Mich meinerseits hat gefreut, sie durchweg unaufdringlich verwendet zu finden. Zwingend komisch die Szene, wie Uwe und Ellen mit offenem Vogelkäfig dem entflogenen Liebling nachhetzen - eine Slapstick-Materialschlacht würde weniger drastisch wirken als diese Mini-Verfolgungsjagd, deren Realismus keine Distanzierung erlaubt. Erlaubt oder gar erzwungen wird solche Distanz allerdings mit zunehmender Filmdauer. Da die Figuren ihren Horizont der Tageshoroskope und Einbauküchen partout nicht überschreiten, erschöpfte sich mein Mitgefühl zusehends, um jenem Voyeurismus Platz zu machen, wie er gegenüber Käfigtieren oder einer Container-WG angebracht ist. Zu welchem Finalergebnis die partnerschaftlichen Irrungen und Wirrungen der beiden befreundeten Paare letztlich führten, war mir (und, wie mir schien, auch meinen Nebensitzern im Berliner Kinosaal) herzlich schnuppe.
Nicht erst seit "Big Brother" haben die demoskopischen Proll-Dokus ihre Unschuld verloren, das müßte dem studierten Filmemacher Dresen eigentlich bewußt sein. Die selbstgestellte Aufgabe, Alltag in Frankfurt/Oder zu portraitieren, hat er freilich erfüllt; indessen hätte ich sein Material lieber als Dreißig-Minuten-Studie verarbeitet gesehen, auf Spielfilmlänge erscheint es mir überstrapaziert.
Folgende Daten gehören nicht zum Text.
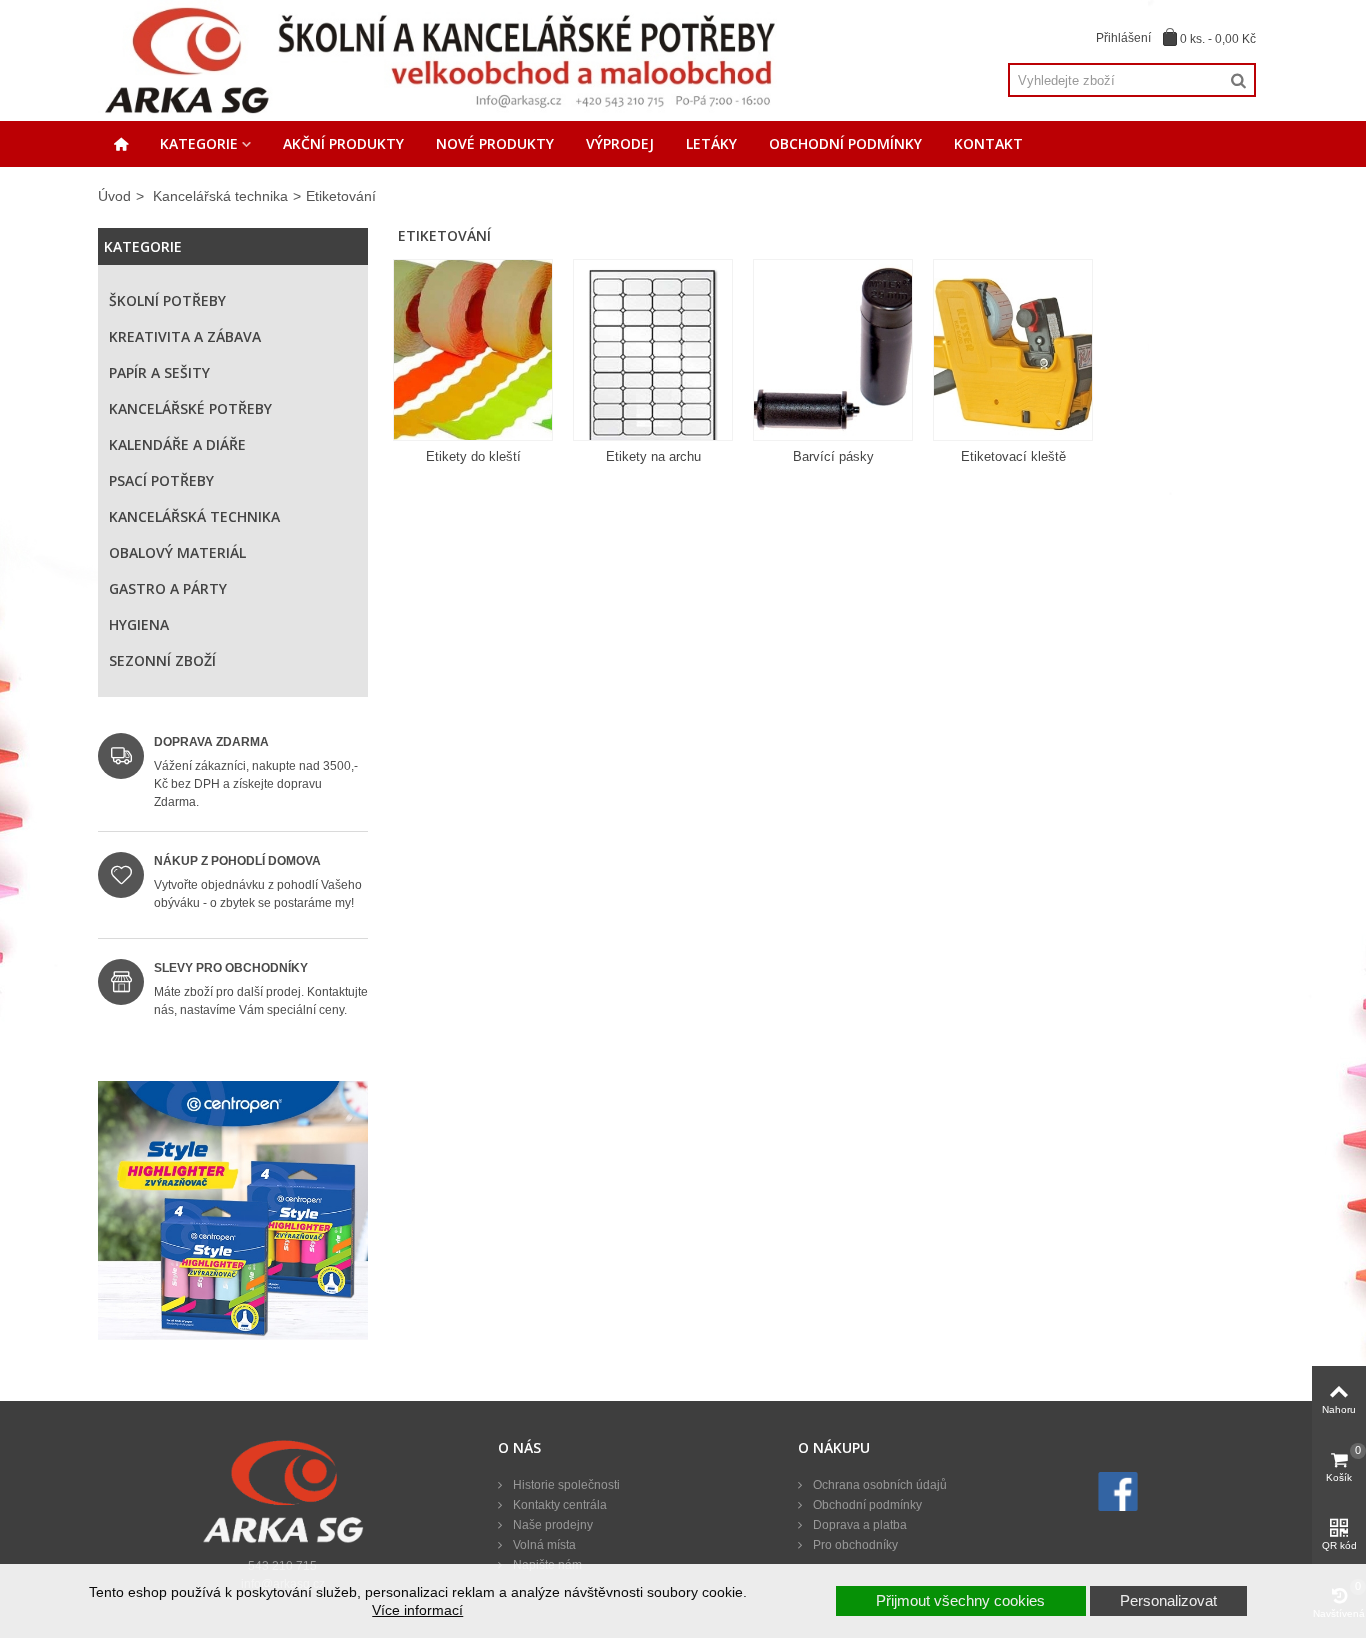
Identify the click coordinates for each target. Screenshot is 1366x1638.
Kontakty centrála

Wie man's besser macht, habe ich dieser Tage in Gestalt einer anderen preiswerten Produktion erlebt, die sich auf den Geist einer größeren Stadt beruft: "Vienna" von Peter Gersina aus dem Jahr 2000. Zwei durchschnittliche Problemfilm-Gestalten und ein wundertätiger Jungheiliger, die als vollkommen gleichberechtigte Protagonisten in einer Bauwagen-WG koexistieren - die Umsetzung dieses Konzepts hat etwas hochprozentig Wienerisches, ohne daß dabei ein einziges Wort Dialekt gesprochen würde.
So empfehle ich Dresen, auf seine Protagonistin Kathrin zu hören, wenn sie sinniert: "Wien ist doch auch eine schöne Stadt. Wien soll doch auch schön sein." Jedenfalls finden Filmer mit kleinem Budget dort große Aufgaben.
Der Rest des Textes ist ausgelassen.